Exercise brief:
What you return should match every record exactly, with the images removed.
*** Data to process Section Begins ***
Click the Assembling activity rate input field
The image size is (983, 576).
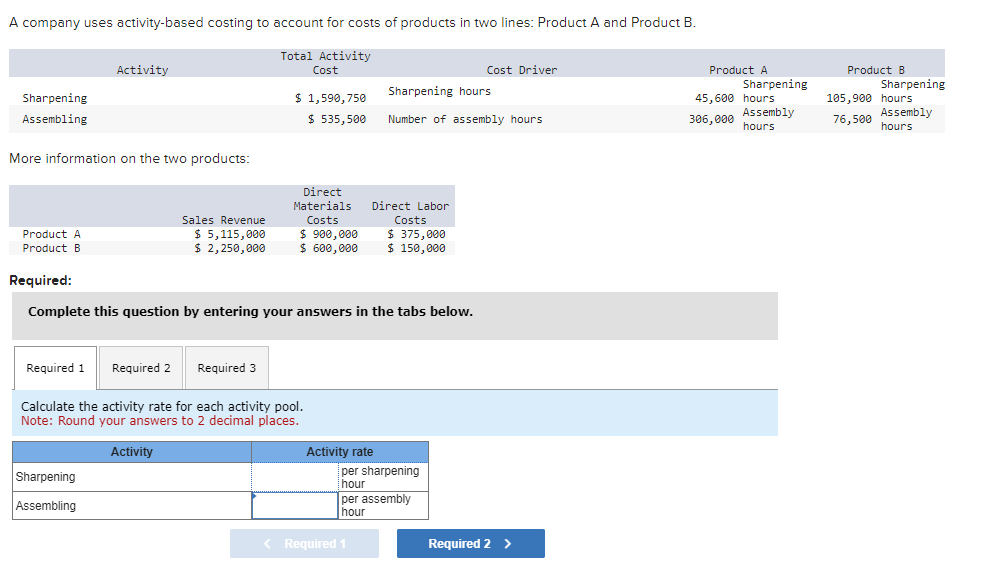point(295,505)
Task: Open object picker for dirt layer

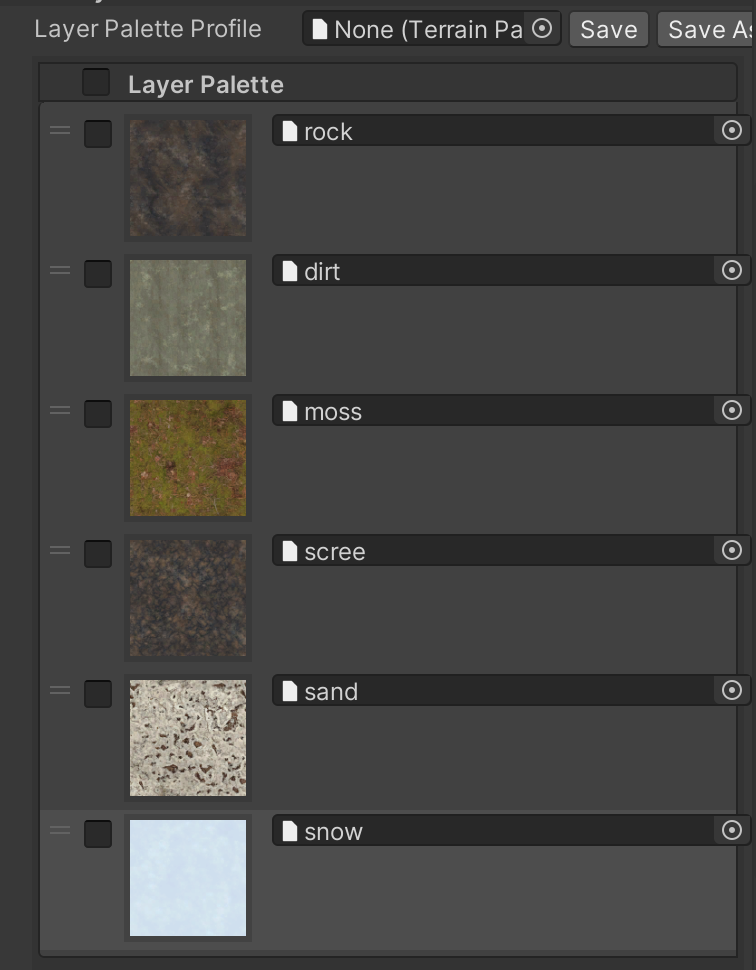Action: [732, 270]
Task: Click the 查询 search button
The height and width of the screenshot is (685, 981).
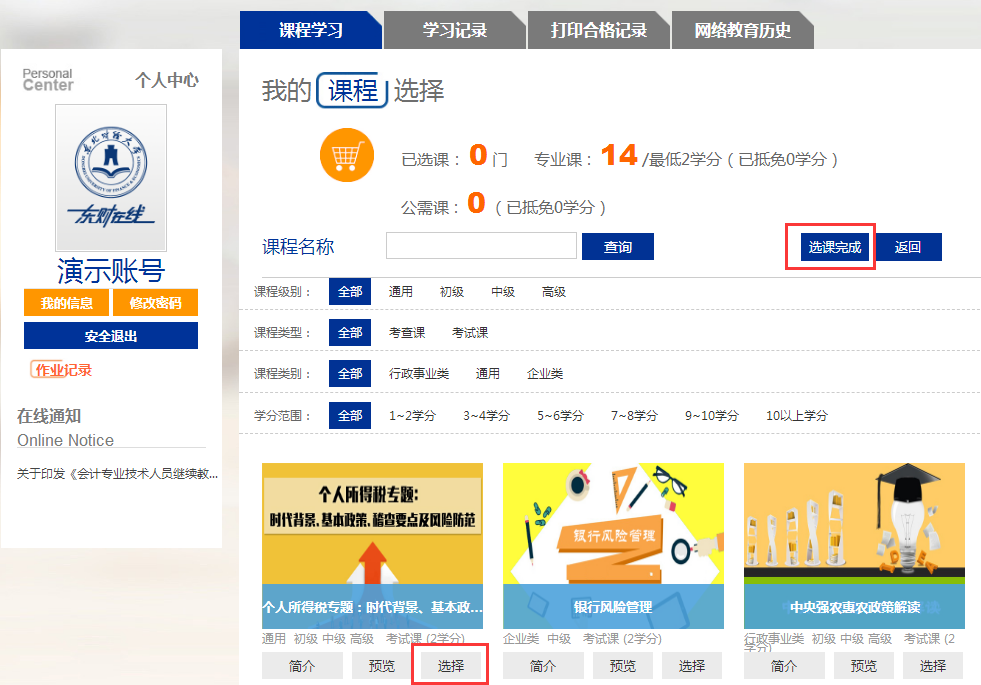Action: 618,247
*** Data to process Section Ends ***
Solution:
Click the Assembling activity rate input field
The image size is (983, 576).
point(295,505)
Task: Open object picker for dirt layer

Action: [732, 270]
Task: Click the 查询 search button
The height and width of the screenshot is (685, 981).
Action: 618,247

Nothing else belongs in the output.